锦觅才刚到禺疆宫外,就听到殿内传来靡靡之音。和往常一样,她驾轻就熟地捻了个幻形术,化成水汽小心翼翼地潜入殿中。
他复生前,锦觅未曾来过禺疆宫。虽然如今双目已看不到世间五彩,但那黑森森的建筑弥漫着一种阴沉肃穆的气氛,让她真切地感受到何为魔域之暗。
她躲在柱后,一擡头,恰好看到挺拔的柱身上栩栩如生的雕饰:一只赤龙腾空而起,硕大的龙尾却被一只面目狰狞的夜叉用三叉戟狠狠地钉在地上,赤龙嘴巴大张面容扭曲,仿佛能听到它在仰天哀嚎,让人看着触目惊心。
龙尾龙尾,锦觅突然想起曾经见过的龙尾,不禁拧起眉挪开一步。
几米开外,数十个妖艳舞娘身着黑色薄纱,双足赤裸,水蛇般的细腰随着魔界特有的丝竹之音婀娜扭动,诡异中有种妖冶的美感。魔尊半卧在榻上,手上执着夜光杯慵懒地低头浅酌,似醉未醉。他一双桃花含情目半阖着,偶尔斜睨底下舞娘一眼,那迷离的眼神却似乎未曾真正落在她们任何一人身上。

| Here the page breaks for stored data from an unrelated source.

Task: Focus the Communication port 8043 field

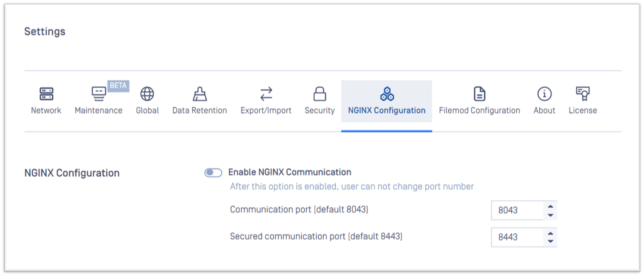Action: pyautogui.click(x=517, y=210)
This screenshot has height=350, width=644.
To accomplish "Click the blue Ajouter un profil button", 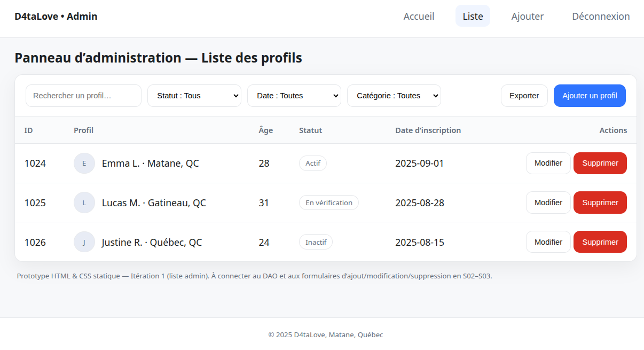I will click(x=590, y=96).
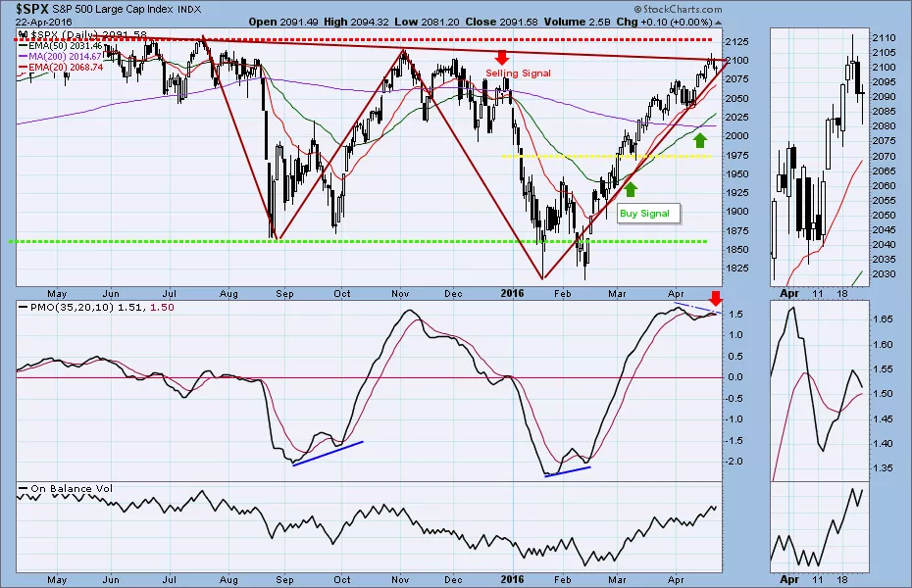Click the green dotted support line near 1860
This screenshot has width=912, height=588.
click(294, 241)
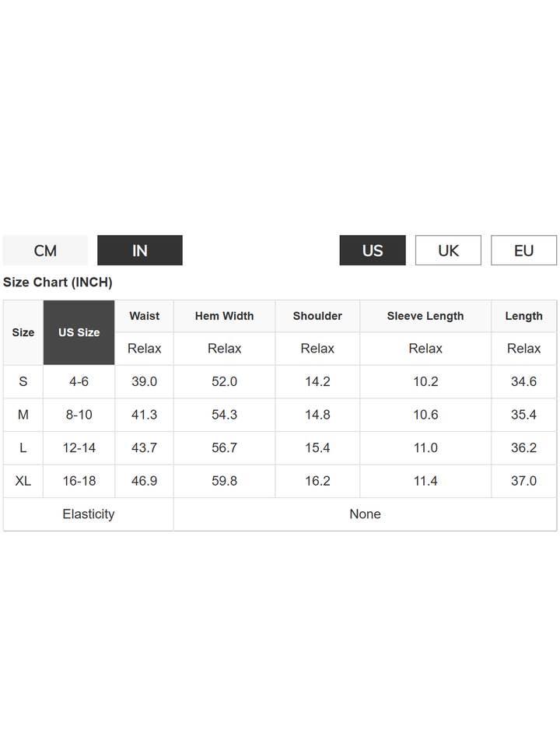Select the XL size row label
The height and width of the screenshot is (747, 560).
click(x=23, y=481)
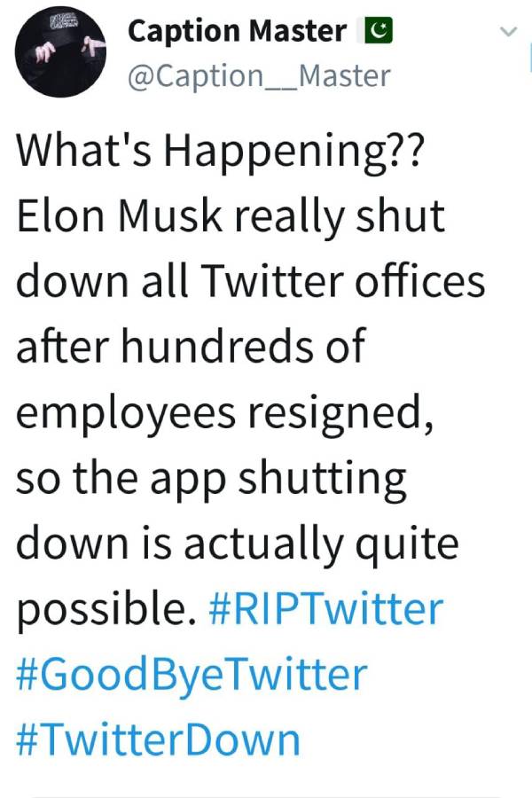Open the @Caption__Master handle link
This screenshot has height=798, width=532.
pos(259,75)
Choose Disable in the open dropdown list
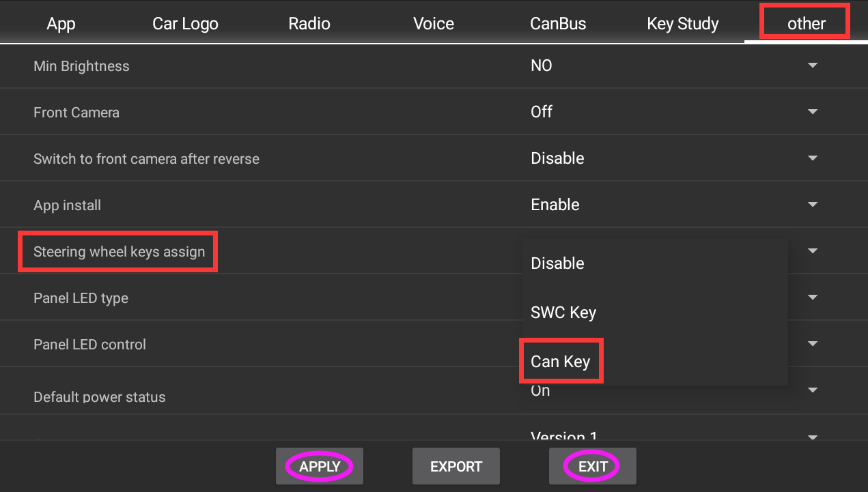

站在一旁伺候的妖娘,趁着倒酒的时候偷偷睨了魔尊一眼,又迅速低下头。魔尊真真是魔界数十万年难得一见的美男子,可也比以往的任何一任魔尊叫人生畏。往常尚有几个随侍的妖娘爱在他面前搔首弄姿,盼着哪天能得到他的垂青,但自从那日......那日魔尊正在殿中审问一个刚抓来的九幽奸细,初初他还一副气定神闲的作派,哪知天界一唤丹朱的神仙给他送来天帝的喜帖后,魔尊才打开看了一眼,瞬间使出红莲业火将那喜帖烧了个一干二净。而后似乎还不解气,几步上前,擡手使出琉璃净火把那奸细焚得灰飞烟灭,甩手擡起头时,那双赤红血瞳妖艳得瘆人。
万魔殿一时阒寂无声,只听得到魔尊粗重的喘息。
他立在大殿中央,低头看着自己的手,胸口一下一下地起伏着,眼里尽是尚未消散的狠戾。
满殿妖魔吓得匍匐在地,无不胆战心惊,害怕魔尊的怒火波及到他们头上。幸而魔尊很快令所有人滚出去,众人闻言松了一口气,赶紧低头告退。可怜她啊,一个身份低微的妖娘,不能跑远,还得战战兢兢地候在殿外等待魔尊随时传唤。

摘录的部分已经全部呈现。